• _Exercise tasks_:
1) In the Aegean cruise account, list each area of the Stella Solaris that the text calls large and tastefully decorated, like the staterooms.
2) Extend the Aegean cruise account beyond its last sentence.

• _Source_:
START
Heading back toward the ship after the tour, I followed the curving Mandraki Harbor and tried to imagine what it looked like when the Colossus of Rhodes, the mountainous statue of a man built in the 3rd century BC and considered one of the seven wonders of the ancient world, guarded its entrance. Although the Colossus has long since toppled, the harbor is still impressively embellished, now with a lighthouse enclosed in a medieval fortress, three stone windmills, and a pair of columns that are each topped with a bronze deer.

When the Stella Solaris sailed out of Rhodes that evening, the tooth-edged city walls receding against the darkening sky, we had a chance to get to know the ship. Just as the staterooms are large and tastefully decorated, mostly in shades of green and rust, so are the library, lounges, theater, entertainment area, dining room, and even the wood-paneled discotheque. At dinner that evening attentive waiters brought plates of sweet local melon, heavenly Greek salad, and succulent roast lamb.

After a walk out on deck to admire the constellations casting a silvery light on Homer's ''wine dark'' sea, it was easy to be lulled to sleep by the gentle lapping of the Aegean. So lulling was it, in fact, that I awoke with a start the next morning to see the outline of a minaret outside my porthole; we were fast approaching our next port of call, the town of Kusadasi and the nearby ancient ruins of Ephesus.

Promptly at 8, we filed off the vessel into waiting buses for the short trip to Ephesus. As we wound above the chalk-white cliffs falling into the sea below, an occasional rug-draped camel and grove of silk trees told us that we had entered both another country and continent.
END
• _Source excerpt_:
START
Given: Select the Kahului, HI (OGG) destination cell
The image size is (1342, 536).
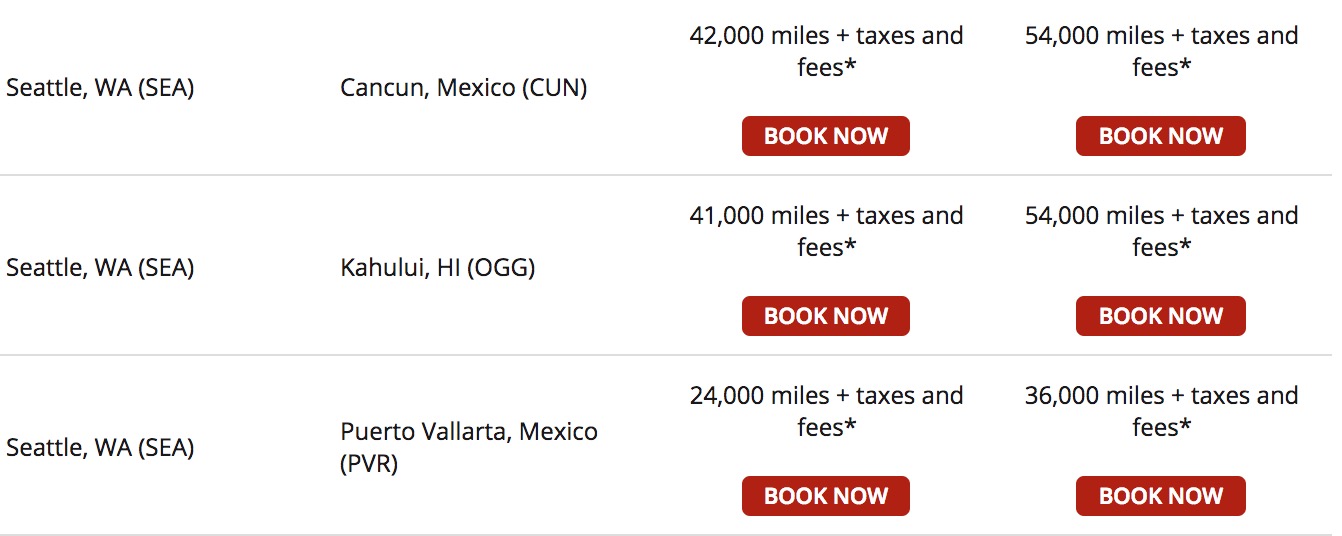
END
• _Answer set_:
1) library, lounges, theater, entertainment area, dining room, wood-paneled discotheque

2)
Even with the souvenir shops that flank both its entrance and its exit, and even with the throng of fellow tourists that one is obliged to view it with, Ephesus is an awesome sight to behold. Once a gleaming city of white marble that housed 300,000 inhabitants, it was one of the most resplendent capitals of the ancient Greek world, and later, an important center for the early spread of Christianity. Today, thanks largely to the diligent efforts of Turkish and Austrian archaeologists who have been excavating the site for the past 100 years , some of the most eloquent, hauntingly beautiful ruins that civilization has to offer have emerged from centuries of dust.

After the two-hour tour of Ephesus, the buses headed back to Kusadasi so that passengers could browse among the rugs and leather goods for sale in the lively port. Clutching a bag of what I considered to be the best buy of all - fresh, sweet Turkish figs - I boarded the Solaris at noon for the two-hour sailing to the Greek island of Samos.

Soon there was coastline on both sides of the ship, an indication that we had reached Samos, an island separated from Turkey by a mere mile of water. Entering into a crescent-shaped harbor, the ship dropped anchor in Pythagorion, a charming village of pleasant waterfront cafes, craft shops, and pastel-colored houses. After a bit of browsing in the shops, a friend and I enjoyed a swim at a rocky beach inhabited only by a few local sunbathers and a pair of black hens scratching gamely at the pebbled shore.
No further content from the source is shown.